■ **EXERCISE INSTRUCTIONS**: Go through the entries below and tally the lines containing the string "computer"; report only the tally.

■ **AVAILABLE DATA**:
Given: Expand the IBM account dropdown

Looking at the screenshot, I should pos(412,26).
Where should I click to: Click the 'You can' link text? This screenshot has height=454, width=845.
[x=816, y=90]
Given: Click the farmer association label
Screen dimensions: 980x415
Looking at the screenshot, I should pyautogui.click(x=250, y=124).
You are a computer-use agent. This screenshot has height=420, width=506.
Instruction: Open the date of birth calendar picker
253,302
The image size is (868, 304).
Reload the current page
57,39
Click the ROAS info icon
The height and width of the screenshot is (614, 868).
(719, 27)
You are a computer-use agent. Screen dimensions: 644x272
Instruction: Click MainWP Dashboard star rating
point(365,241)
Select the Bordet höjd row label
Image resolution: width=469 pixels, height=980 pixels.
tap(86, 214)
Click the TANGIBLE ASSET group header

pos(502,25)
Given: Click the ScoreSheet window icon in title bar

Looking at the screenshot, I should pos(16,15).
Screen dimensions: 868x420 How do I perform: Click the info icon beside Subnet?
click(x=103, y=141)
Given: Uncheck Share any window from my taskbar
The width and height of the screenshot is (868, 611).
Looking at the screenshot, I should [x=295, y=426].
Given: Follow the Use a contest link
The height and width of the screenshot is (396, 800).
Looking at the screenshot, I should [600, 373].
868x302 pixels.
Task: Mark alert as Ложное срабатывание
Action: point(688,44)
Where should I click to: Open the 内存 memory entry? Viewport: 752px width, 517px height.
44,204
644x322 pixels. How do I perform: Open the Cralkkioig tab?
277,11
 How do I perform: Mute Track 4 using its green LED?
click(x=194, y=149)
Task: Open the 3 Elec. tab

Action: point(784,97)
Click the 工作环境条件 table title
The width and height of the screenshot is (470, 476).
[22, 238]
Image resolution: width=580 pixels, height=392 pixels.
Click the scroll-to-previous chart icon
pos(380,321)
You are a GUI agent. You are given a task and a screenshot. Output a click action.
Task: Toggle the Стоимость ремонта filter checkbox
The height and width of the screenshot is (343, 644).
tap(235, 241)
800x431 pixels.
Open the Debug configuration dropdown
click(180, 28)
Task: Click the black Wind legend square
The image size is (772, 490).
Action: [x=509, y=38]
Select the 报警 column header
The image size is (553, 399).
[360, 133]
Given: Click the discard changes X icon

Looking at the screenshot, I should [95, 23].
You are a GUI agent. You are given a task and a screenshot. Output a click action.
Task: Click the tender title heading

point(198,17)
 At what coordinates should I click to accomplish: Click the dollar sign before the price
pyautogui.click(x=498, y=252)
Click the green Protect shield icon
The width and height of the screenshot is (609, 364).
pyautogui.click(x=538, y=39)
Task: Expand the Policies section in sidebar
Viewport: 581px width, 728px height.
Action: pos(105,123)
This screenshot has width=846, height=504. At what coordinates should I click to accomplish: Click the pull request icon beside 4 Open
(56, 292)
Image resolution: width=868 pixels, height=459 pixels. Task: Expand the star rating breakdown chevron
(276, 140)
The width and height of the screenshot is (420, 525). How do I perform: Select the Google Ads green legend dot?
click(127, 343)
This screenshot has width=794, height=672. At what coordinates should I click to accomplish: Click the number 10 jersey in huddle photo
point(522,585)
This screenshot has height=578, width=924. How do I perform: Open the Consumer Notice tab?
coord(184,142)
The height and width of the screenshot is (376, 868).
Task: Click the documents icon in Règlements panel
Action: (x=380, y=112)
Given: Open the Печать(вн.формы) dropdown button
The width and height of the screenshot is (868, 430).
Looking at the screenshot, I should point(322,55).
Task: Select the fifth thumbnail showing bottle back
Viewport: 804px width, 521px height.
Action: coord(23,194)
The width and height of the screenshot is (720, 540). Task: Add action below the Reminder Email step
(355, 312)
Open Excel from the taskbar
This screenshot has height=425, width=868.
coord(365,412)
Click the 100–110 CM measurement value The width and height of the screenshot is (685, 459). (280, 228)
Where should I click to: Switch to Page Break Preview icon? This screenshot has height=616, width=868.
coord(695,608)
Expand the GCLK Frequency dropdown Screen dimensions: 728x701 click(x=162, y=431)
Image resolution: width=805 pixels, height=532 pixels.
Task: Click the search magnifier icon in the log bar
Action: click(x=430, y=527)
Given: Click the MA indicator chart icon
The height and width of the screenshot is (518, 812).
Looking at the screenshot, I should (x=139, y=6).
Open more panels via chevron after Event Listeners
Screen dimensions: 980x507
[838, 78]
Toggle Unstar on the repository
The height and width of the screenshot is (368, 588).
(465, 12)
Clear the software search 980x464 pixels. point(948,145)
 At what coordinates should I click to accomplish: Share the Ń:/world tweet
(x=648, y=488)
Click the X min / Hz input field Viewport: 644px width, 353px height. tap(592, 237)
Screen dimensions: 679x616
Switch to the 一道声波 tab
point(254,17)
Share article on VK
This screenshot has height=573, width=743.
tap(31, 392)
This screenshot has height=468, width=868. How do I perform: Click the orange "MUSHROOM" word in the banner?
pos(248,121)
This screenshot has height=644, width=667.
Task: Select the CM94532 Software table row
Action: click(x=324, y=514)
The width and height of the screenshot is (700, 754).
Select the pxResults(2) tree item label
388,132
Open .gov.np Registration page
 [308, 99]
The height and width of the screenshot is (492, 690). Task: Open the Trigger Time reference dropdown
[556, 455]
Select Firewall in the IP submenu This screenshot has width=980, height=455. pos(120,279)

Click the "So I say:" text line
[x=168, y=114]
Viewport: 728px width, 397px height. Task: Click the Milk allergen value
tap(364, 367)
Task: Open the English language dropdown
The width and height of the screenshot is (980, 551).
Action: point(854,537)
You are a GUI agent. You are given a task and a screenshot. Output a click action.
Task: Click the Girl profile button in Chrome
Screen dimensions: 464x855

■ **EXERCISE RESPONSE**: 2